In the second scenario a subdomain points to our GitHub page e.g. https://github-deploy.zarg.es . Similar as in the first scenario we have to setup the DNS records. If not already configured we need to create the A records (same as above). Then we create a CNAME with our subdomain name. The following shows the records we have to create (if not already there). Each line is one DNS record.

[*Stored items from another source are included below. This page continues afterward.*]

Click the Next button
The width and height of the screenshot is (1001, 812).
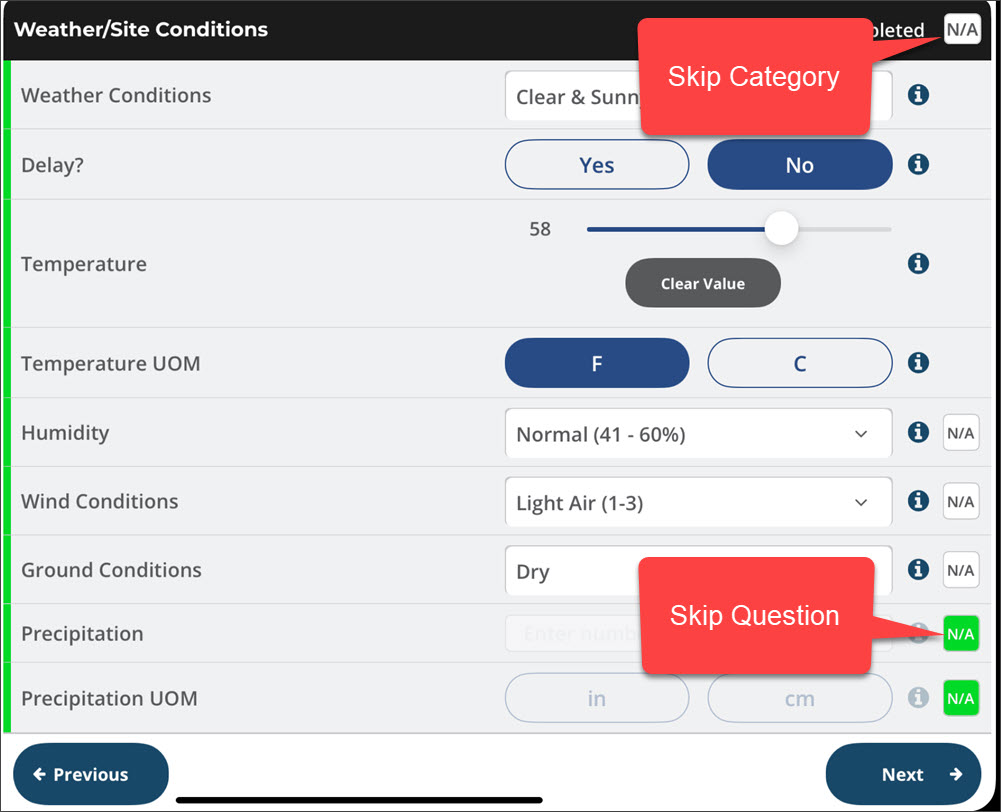(903, 774)
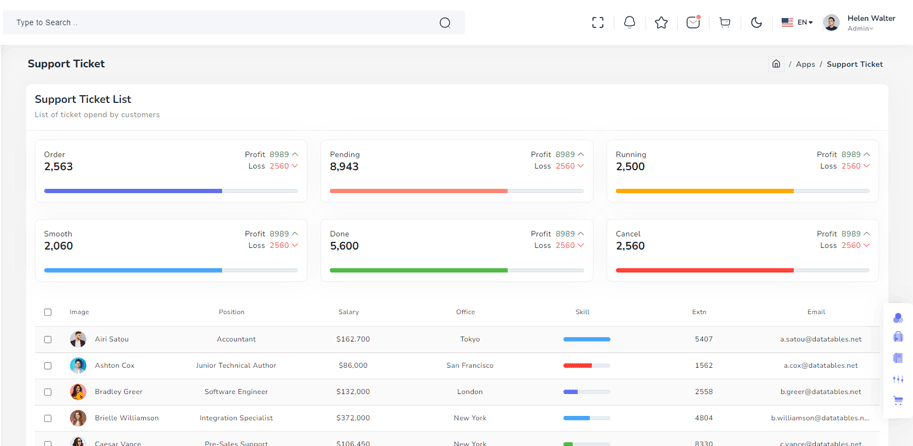
Task: Click Ashton Cox's name
Action: [114, 366]
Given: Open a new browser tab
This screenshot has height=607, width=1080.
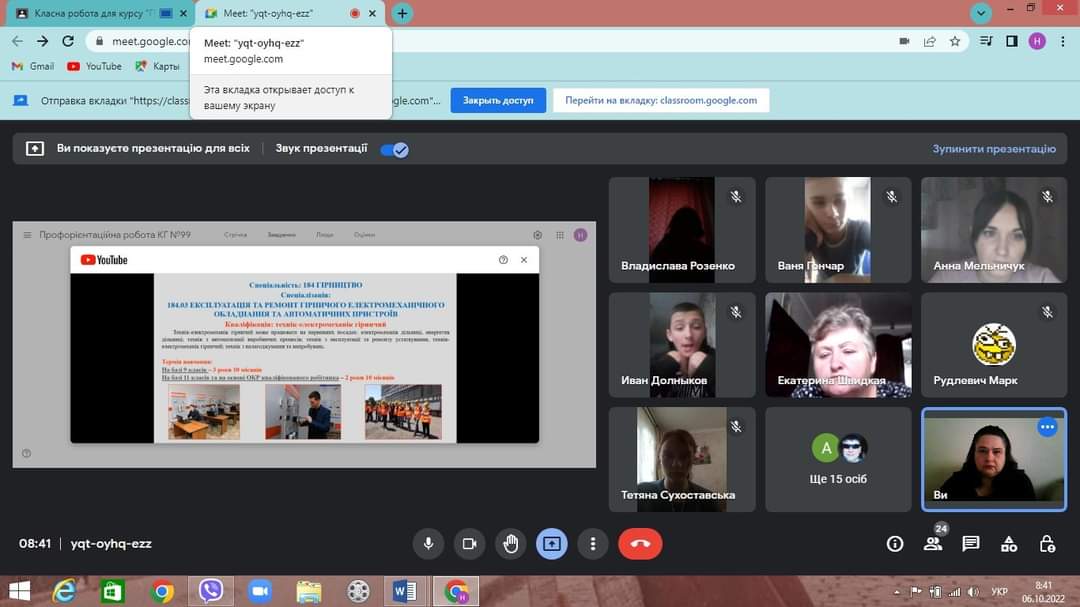Looking at the screenshot, I should pyautogui.click(x=402, y=14).
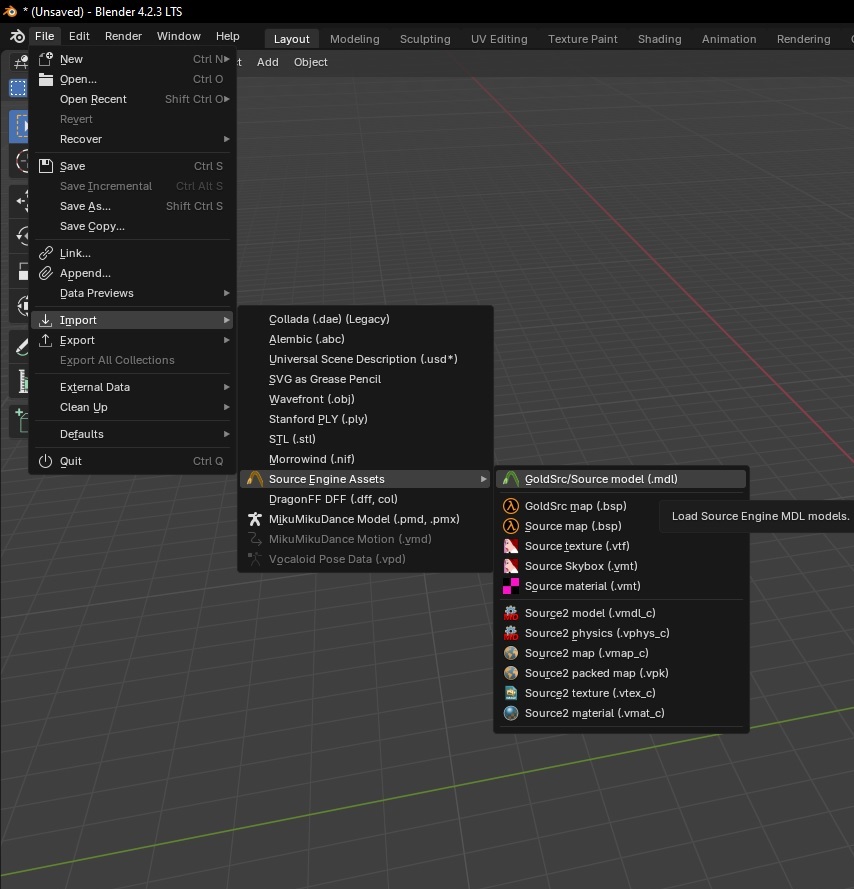Click the Save floppy disk icon
The width and height of the screenshot is (854, 889).
point(45,166)
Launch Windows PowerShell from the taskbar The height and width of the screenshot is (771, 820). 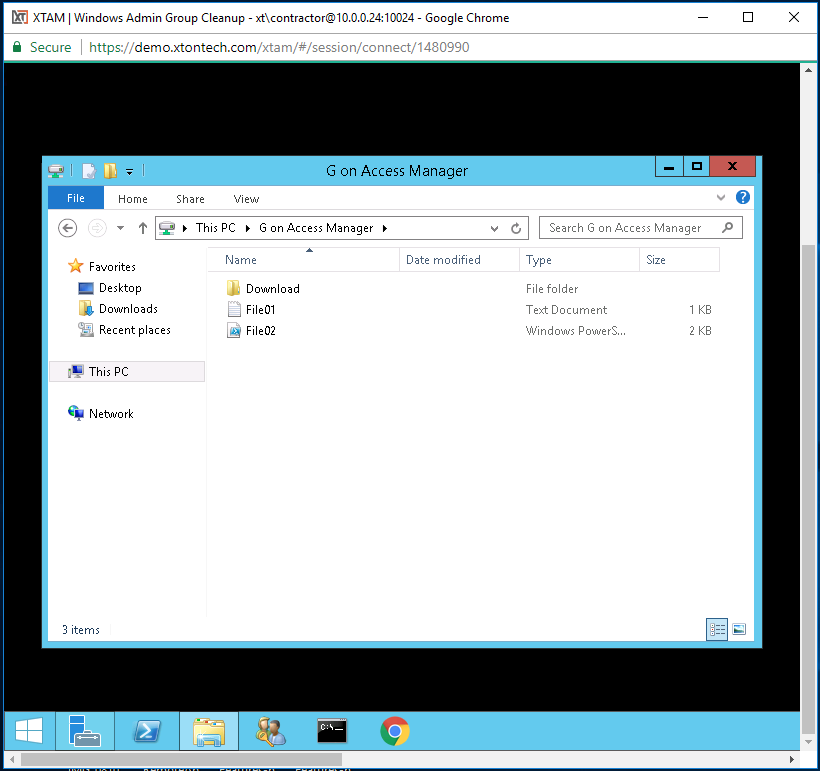147,732
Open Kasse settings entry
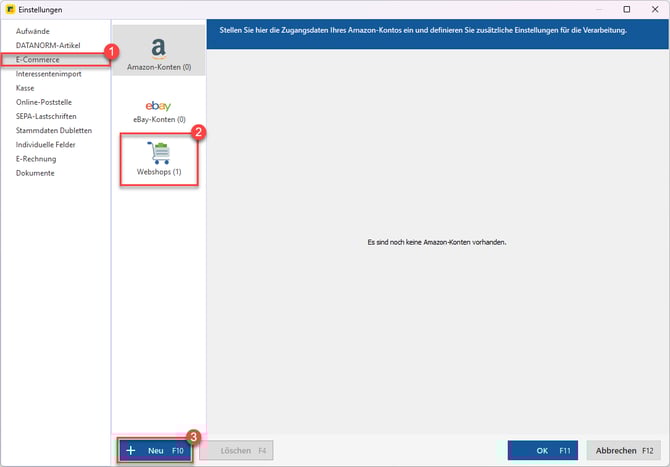 coord(25,88)
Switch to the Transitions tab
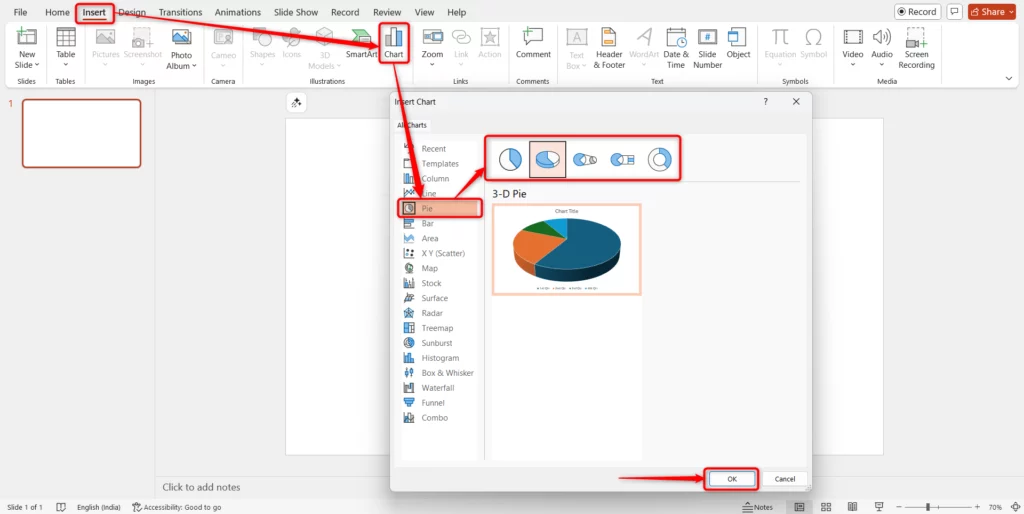This screenshot has height=514, width=1024. click(180, 12)
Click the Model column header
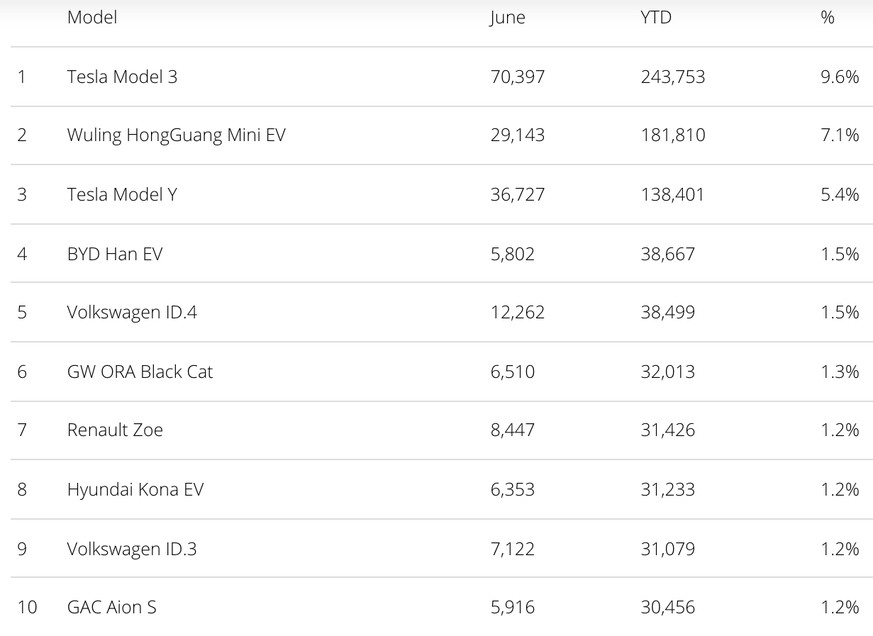This screenshot has height=636, width=873. click(92, 17)
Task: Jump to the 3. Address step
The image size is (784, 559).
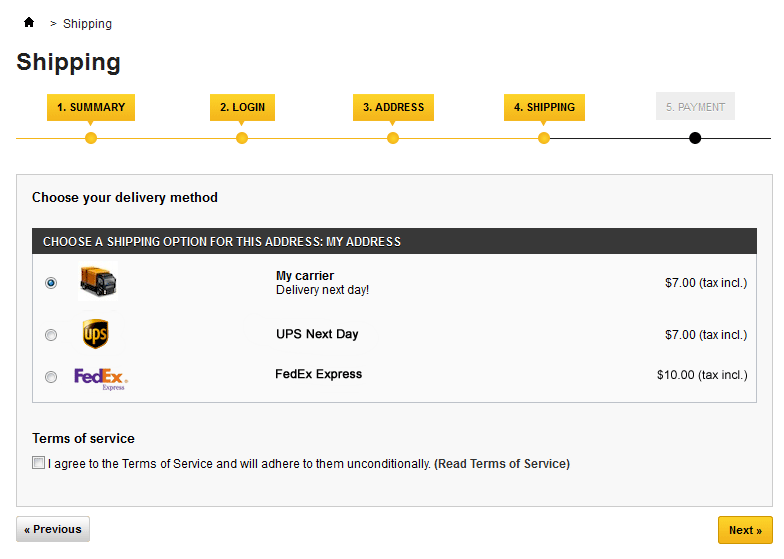Action: click(x=393, y=107)
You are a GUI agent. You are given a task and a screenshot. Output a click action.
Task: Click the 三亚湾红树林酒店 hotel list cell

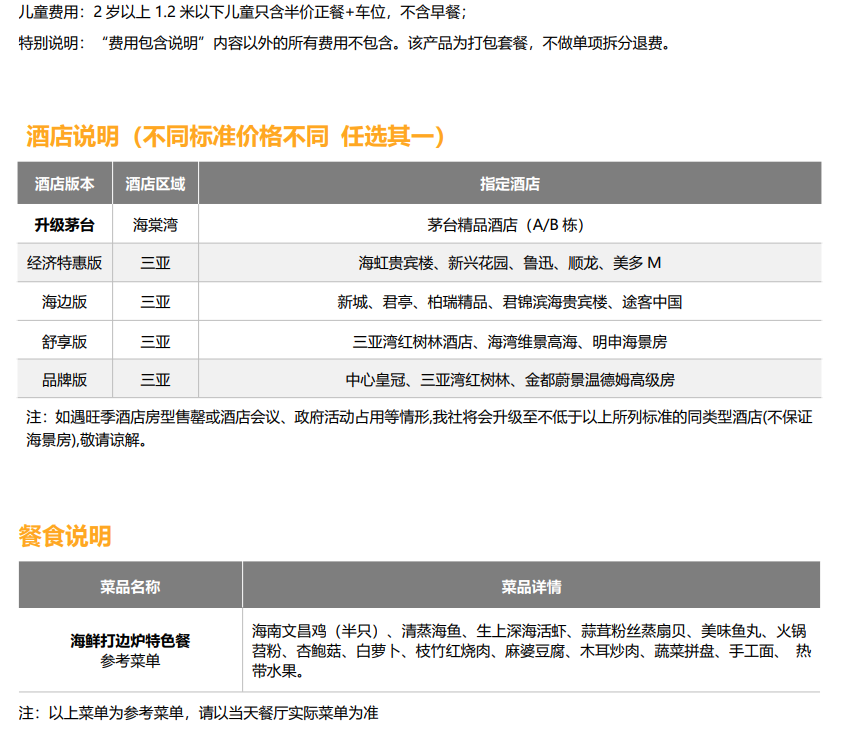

@ 1800 IN A 185.199.108.153
@ 1800 IN A 185.199.109.153
@ 1800 IN A 185.199.110.153
@ 1800 IN A 185.199.111.153
github-deploy 10800 IN CNAME {username}.github.io.

Using custom domain name

In order to use our custom Apex or Subdomain name we go back to your GitHub repository and switch to the gh-pages branch. There we need to create a file called CNAME . The content of the file is our apex or subdomain domain name. In my case it is github-deploy.zarg.es

CNAME file in gh-pages branch with the domain name as content

Multi project scenario

In a multi project scenario i would create a subdomain per project

In each repository the CNAME file in the gh-pages branch would contain the domain name.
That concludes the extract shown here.